O ativista afirma que, nos três dias em que ficou detido, não pôde se comunicar com familiares e amigos, e que os agentes israelenses agiram com muita violência contra todo o grupo, inclusive apontando armas para os integrantes da missão. “Passamos mais de 20 horas sem alimentação durante a interceptação, e passamos uma humilhação muito grande quando chegamos ao porto.”
Calabrese conta que os membros da flotilha foram deixados no chão, sob o sol, enquanto a ativista Greta Thunberg foi isolada do grupo. Ele corrobora o relato dos ativistas Hazwani Helmi, 28, da Malásia, e Windfield Beaver, 43, dos Estados Unidos, dois dos 137 integrantes libertados neste sábado (4), de que a sueca teria sido forçada a vestir uma bandeira israelense.
“A cada hora passavam fazendo piadas com ela. Os policiais colocaram a bandeira de Israel e tiraram fotos dela. Estavam o tempo inteiro provocando a Greta, mas todo mundo sofreu maus-tratos.”
Os membros da flotilha eram forçados a ficar com as cabeças abaixadas e voltadas para a parede, diz o ativista argentino-italiano, e eram agredidos sempre que saiam desta posição. “A cada vez que levantávamos a cabeça, eles abaixavam de forma violenta. Eles chutavam nossos tênis quando passavam andando entre uma pessoa e outra, e arrancaram nossas pulseiras e o meu colar.”
Além do período sem comida, Calabrese afirma que, da interceptação das embarcações na noite de quarta (1º) até a chegada à prisão de Ktzi’ot (no deserto de Negev, perto da fronteira com o Egito) na manhã de sexta-feira (3), também não houve permissão para que as pessoas detidas fossem ao banheiro. Outra forma de repressão adotada por Israel, conta, é não dar informações aos membros da missão.
“Eles [os detidos] ainda estão sem nenhum tipo de informação de quando vão sair, sem nenhum tipo de previsão. Isso é o mais pesado para nós que estivemos na prisão, porque não é nada agradável não saber o que vai acontecer e Israel faz isso de forma proposital. Não sabíamos nem o lugar onde estávamos, nem que horas eram.”
Na sexta (3), uma equipe do Itamaraty em Israel esteve por mais de oito horas na prisão de Ktzi’ot. De acordo com membros da chancelaria ouvidos pela Folha, os ativistas estão bem de saúde.
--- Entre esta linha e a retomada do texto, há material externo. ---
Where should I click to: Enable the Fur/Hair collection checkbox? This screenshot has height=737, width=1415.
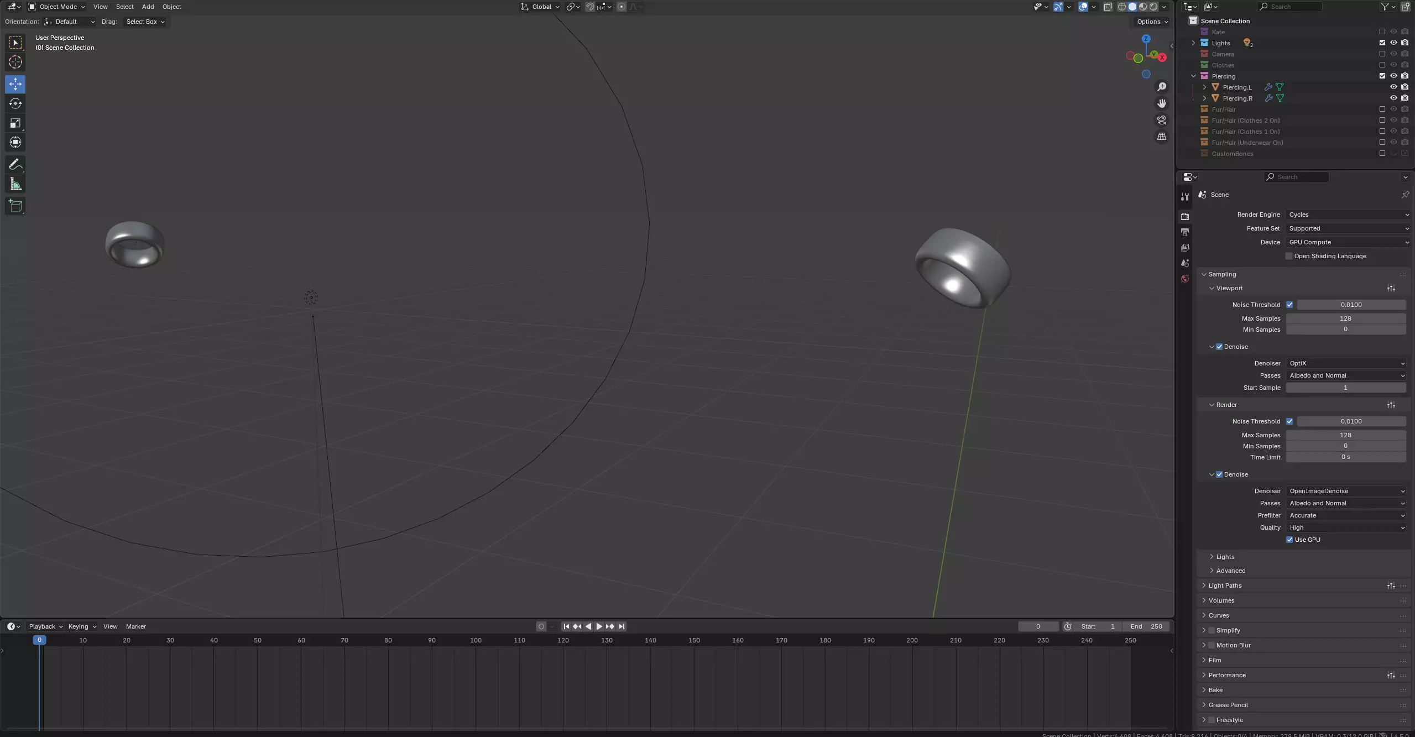1382,109
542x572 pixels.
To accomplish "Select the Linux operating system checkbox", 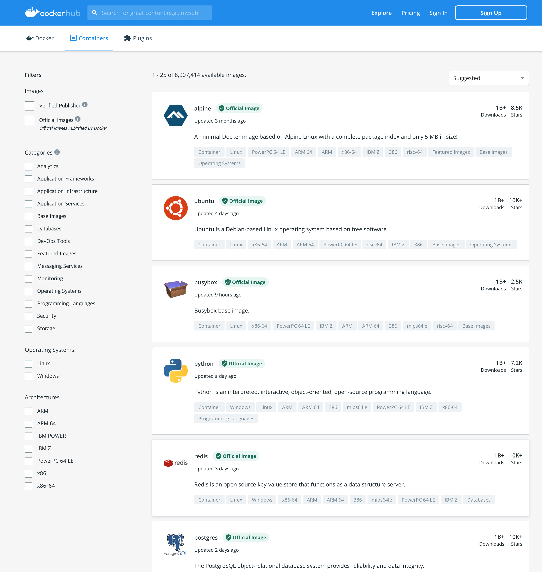I will point(29,364).
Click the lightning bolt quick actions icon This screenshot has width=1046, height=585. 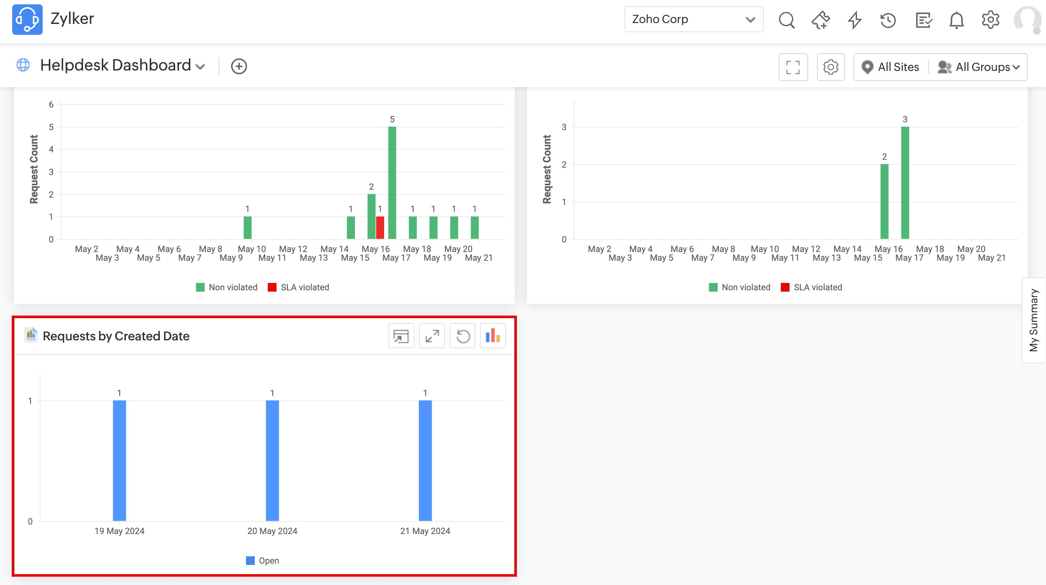(x=855, y=20)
O governo de Binyamin Netanyahu ofereceu aos presos a possibilidade de assinar um documento que, segundo as autoridades israelenses, facilitaria o processo de deportação, e 8 dos 13 brasileiros teriam se recusado a assinar.
A organização Adalah denunciou que alguns ativistas foram impedidos de falar com advogados, privados de água, medicamentos e banheiros e forçados a permanecer ajoelhados com as mãos amarradas por até cinco horas, após gritarem “Palestina livre”.
“A ausência de transparência sobre os processos de deportação é temerosa e uma estratégia do governo israelense para dificultar ao máximo os trabalhos da organização e dos advogados que se esforçam para acompanhar os ativistas presos ilegalmente”, disse a organização em comunicado neste sábado.
Israel negou todas as acusações. “As acusações do Adalah são mentiras completas. Todos os detidos tiveram acesso a água, comida, banheiros e advogados, e seus direitos foram respeitados”, disse um porta-voz do Ministério das Relações Exteriores à agência de notícias Reuters.
A flotilha partiu de Barcelona, na Espanha, no dia 31 de agosto, com cerca de 45 embarcações e ativistas de mais de 45 países. Os barcos começaram a ser interceptados na quarta (1º).
Manifestantes se reuniram em atos realizados em Roma, Londres, Madri, Barcelona e Paris neste sábado (4), para protestar contra a detenção dos ativistas, pedir o fim do que chamaram de genocídio em Gaza e o fim do comércio de armas a Israel.